Os serviços mínimos decretados pelo Governo para a greve dos motoristas foram contestados por sindicatos, mas juristas sublinham a ausência de critério objetivo na lei para esta definição e consideram que não põem em causa o direito à greve.

Lembrando que é sempre “na base de uma ponderação que são definidos os serviços mínimos”, Pedro Romano Martinez, da Faculdade de Direito da Universidade de Lisboa, um dos juristas ouvidos pela Lusa, refere que “o impacto muito significativo” que uma greve como esta pode ter no país “terá pesado nesta definição dos serviços mínimos”.

Na quarta-feira o Governo anunciou ter decretado serviços mínimos entre 50 por cento e 100 por cento para a greve dos motoristas de mercadorias, prevista arrancar na segunda-feira por tempo indeterminado.

A lei estipula que se devem fixar serviços mínimos em empresa ou estabelecimento que se destine à satisfação de necessidades sociais impreteríveis, elencando apenas alguns dos setores em que tal se verifica, e determina que “a definição dos serviços mínimos deve respeitar os princípios da necessidade, da adequação e da proporcionalidade”, mas sem fixar intervalos de valores para que tal se verifique.

Sublinhando que esta não é uma greve “facilmente comparável com outras” porque “pode causar danos mais gravosos do que outras” na medida em que se trata de um setor que “pode afetar todos os outros”, Luís Gonçalves Silva, da Abreu Advogados, salienta que “a definição de serviços mínimos pressupõe o acesso a uma grande parte de informação que a maior parte de nós não tem”.

“A definição de serviços mínimos está sujeita a alguns princípios e dependerá da avaliação que for feita por quem os determina” precisa, por seu lado, Joao Dotti de Carvalho, da área laboral da Telles, acrescentando que “a dificuldade estará em definir o grau de dispensabilidade mínimo”, sendo este um aspeto que os sindicatos podem sempre questionar.

Os valores (entre 50 por cento e 100 por cento) foram considerados excessivos pelos dois sindicatos que emitiram pré-aviso de greve (o Sindicato Nacional de Mercadorias de Matérias Perigosas (SNMMP) e o Sindicato Independente dos Motoristas de Mercadorias (SIMM) e levaram já hoje o SNMMP a avançar com uma providência cautelar para os travar e o SIMM a dizer que vai entregar ainda hoje.

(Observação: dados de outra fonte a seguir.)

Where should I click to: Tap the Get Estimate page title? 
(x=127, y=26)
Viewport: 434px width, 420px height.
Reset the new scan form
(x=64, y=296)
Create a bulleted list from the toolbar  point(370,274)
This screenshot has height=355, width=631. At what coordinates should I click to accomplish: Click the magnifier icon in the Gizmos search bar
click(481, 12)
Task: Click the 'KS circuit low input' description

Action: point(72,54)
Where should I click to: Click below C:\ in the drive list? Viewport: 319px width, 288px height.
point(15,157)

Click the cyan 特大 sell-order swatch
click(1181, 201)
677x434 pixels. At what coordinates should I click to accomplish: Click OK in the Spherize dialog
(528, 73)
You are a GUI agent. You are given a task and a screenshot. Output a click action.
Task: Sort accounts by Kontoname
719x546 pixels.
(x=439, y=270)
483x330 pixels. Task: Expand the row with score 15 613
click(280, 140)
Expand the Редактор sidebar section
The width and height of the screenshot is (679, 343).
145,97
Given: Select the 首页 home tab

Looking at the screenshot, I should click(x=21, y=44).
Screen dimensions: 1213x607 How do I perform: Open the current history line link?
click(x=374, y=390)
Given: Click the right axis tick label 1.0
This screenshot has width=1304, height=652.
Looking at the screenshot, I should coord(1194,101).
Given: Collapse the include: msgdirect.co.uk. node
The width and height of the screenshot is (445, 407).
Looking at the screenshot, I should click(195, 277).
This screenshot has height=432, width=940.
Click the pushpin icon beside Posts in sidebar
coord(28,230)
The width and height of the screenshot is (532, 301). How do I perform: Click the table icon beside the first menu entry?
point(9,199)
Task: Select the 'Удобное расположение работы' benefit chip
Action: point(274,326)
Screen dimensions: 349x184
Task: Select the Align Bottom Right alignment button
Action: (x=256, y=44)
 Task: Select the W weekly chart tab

Os serviços mínimos foram também recebidos com críticas pela Fectrans, CGTP e PCP que consideram que põem em causa o direito à greve.

Os juristas ouvidos pela Lusa contestam, todavia, esta visão, com Luís Gonçalves Silva a precisar que os serviços mínimos a 100 por cento foram decretados em áreas em que “a compressão dos direitos em causa podem causar danos muito gravosos”.

Para o mesmo jurista “o direito à greve deve e tem de ser respeitado,” mas “não deve ser endeusado, tem de conviver com outros direitos, como o direito à vida”.

Sem querer pronunciar-se sobre esta questão em concreto, João Dotti de Carvalho, refere que o direito à greve “é um direito fundamental”, mas não “um direito absoluto” e lembra que os sindicatos têm forma de reagir a este decreto dos serviços mínimos, através das vias judiciais.

Pedro Romano Martinez afirma, por seu lado, que o direito à greve pode ser sempre exercido porque, mesmo que os serviços mínimos contemplem as horas de trabalho necessárias à realização dos serviços nas mesmas condições em que devem ser assegurados em dias úteis, de feriado e/ou descanso semanal, em período homólogo, isso não significa que todos os trabalhadores tenham de estar a trabalhar.

Porém admite que “a força reivindicativa” fica “claramente diminuída” na medida em que a relevância da greve é o impacto que pode ter na perturbação dos serviços e que estes serviços mínimos reduzem esse impacto.